C’est la nouvelle règle du jeu politique au Burkina Faso. Il ne s’agit pas seulement pour le gouvernement de décider, il lui faut aussi expliquer et, très bientôt, il lui faudra justifier ses décisions et accepter de commenter ses explications. Normal dès lors que le chef du gouvernement, à la façon de Thomas Sankara, entend être, tout à la fois, à la Primature et dans la rue. Ce qui se comprend dès lors qu’il tient son pouvoir de cette même rue. Sauf que Sankara, c’était il y a trente ans, qu’il n’y avait pas de téléphones cellulaires (et même pas de téléphone du tout) ni de sites d’information accessibles en un clic sur internet.

Mais il y avait un programme d’action, le fameux DOP, le Discours d’orientation politique du Conseil national de la révolution (CNR) prononcé par Sankara le 2 octobre 1983, que les Comités de défense de la révolution (CDR), qui se voulaient les « vraies organisations de masse mobilisant le peuple », vont se charger de faire respecter tandis que l’Inter-CDR, fondée notamment au lendemain de la diffusion du DOP par Assimi Kouanda (ex-ministre d’Etat chargé de mission à la présidence du Faso et patron du CDP, le parti présidentiel) et Marin Ilboudo (actuel maire de Ouagadougou), va organiser la lutte contre le courant « déviationniste, liquidationniste, contre-révolutionnaire ».

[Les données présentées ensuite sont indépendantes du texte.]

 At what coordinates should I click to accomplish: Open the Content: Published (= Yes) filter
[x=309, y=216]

Actuellement, c’est au jour le jour et en réponse aux objurgations de l’opinion publique que le gouvernement semble prendre ses décisions. Stigmatisation des anciens responsables politiques et révocations de directeurs généraux d’entreprises publiques et de hauts fonctionnaires de l’administration au lendemain de la mise en place des nouveaux « hommes forts » du régime ; annonce de nationalisations avant-hier ; suspension des partis de l’ex-majorité présidentielle hier.

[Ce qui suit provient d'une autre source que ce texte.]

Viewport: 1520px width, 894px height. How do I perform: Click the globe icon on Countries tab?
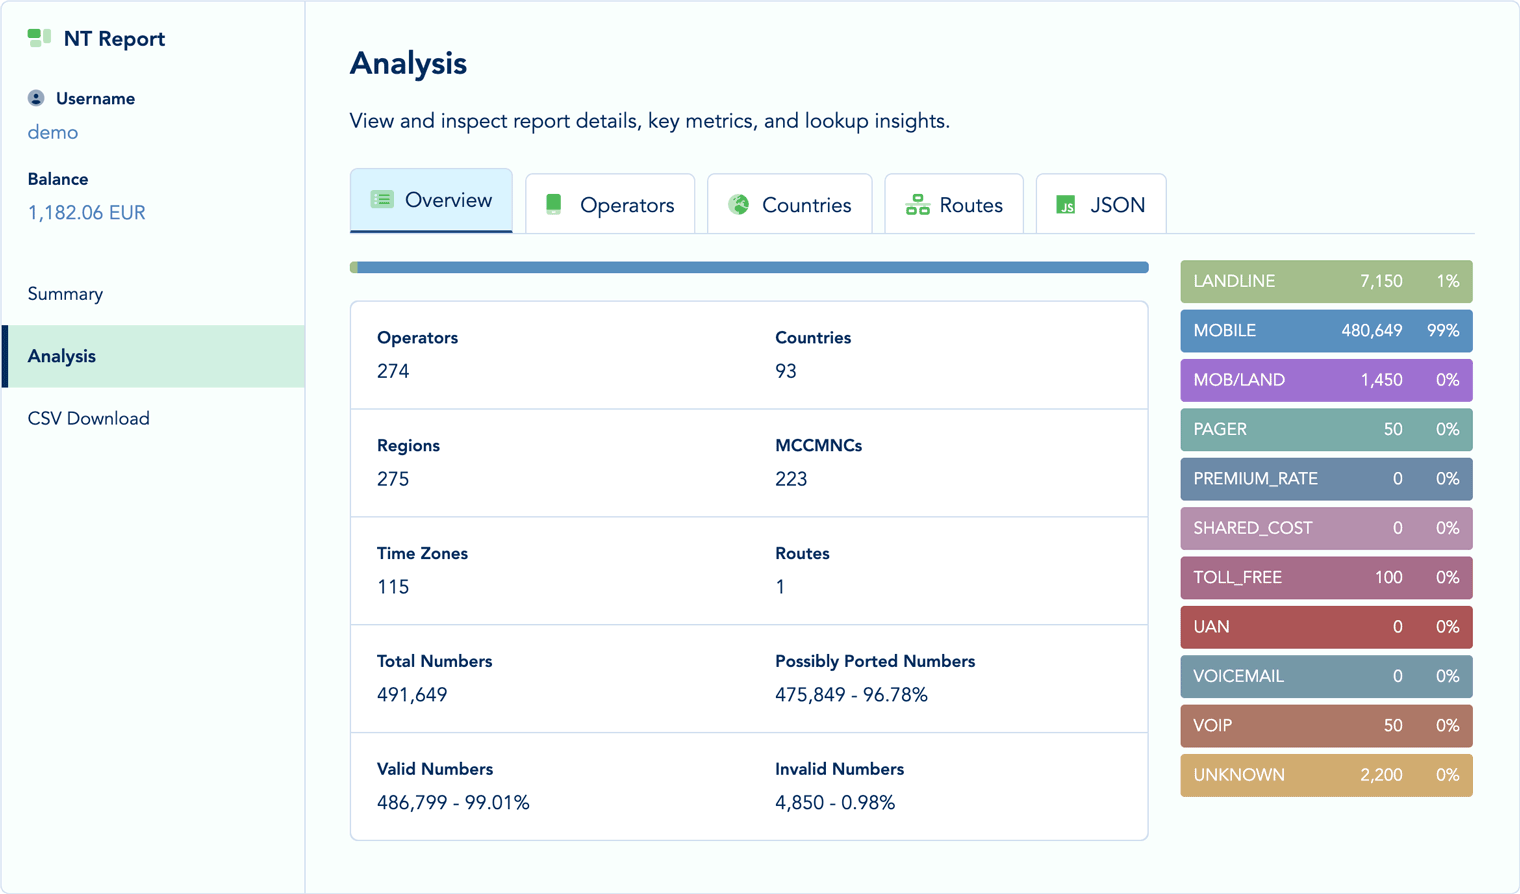click(x=739, y=205)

Cette dernière décision est, incontestablement, la plus étonnante de la transition. Hier, lundi 15 décembre 2014, le ministre de l’Administration territoriale, de la Décentralisation et de la Sécurité, en l’occurrence le colonel Auguste Denise Barry, a publié un arrêté aussitôt diffusé par le Service d’information du gouvernement (SIG) via internet. En application de la loi 32-2001, deux partis de l’ex-majorité présidentielle, le CDP et son allié l’ADF/RDA sont suspendus pour « activités incompatibles avec la loi ». Cette mesure frappe également le FEDAP/BC*.

Le Congrès pour la démocratie et le progrès (CDP), le parti de Blaise, est dans le collimateur du nouveau pouvoir. Normal. Il a été le vecteur du clientélisme politique, sous cet intitulé ou d’autres (notamment ODP/MT fondée en 1989 pour être un cadre unitaire en faveur du Front populaire), pendant près de trois décennies. L’Alliance pour la démocratie et la fédération/Rassemblement démocratique africain (ADF/RDA) est l’héritière du plus emblématique des partis voltaïques issus du RDA. Son congrès ordinaire, les 14-15-16 mars 2014, avait fait le plein des partis « libéraux » d’Afrique.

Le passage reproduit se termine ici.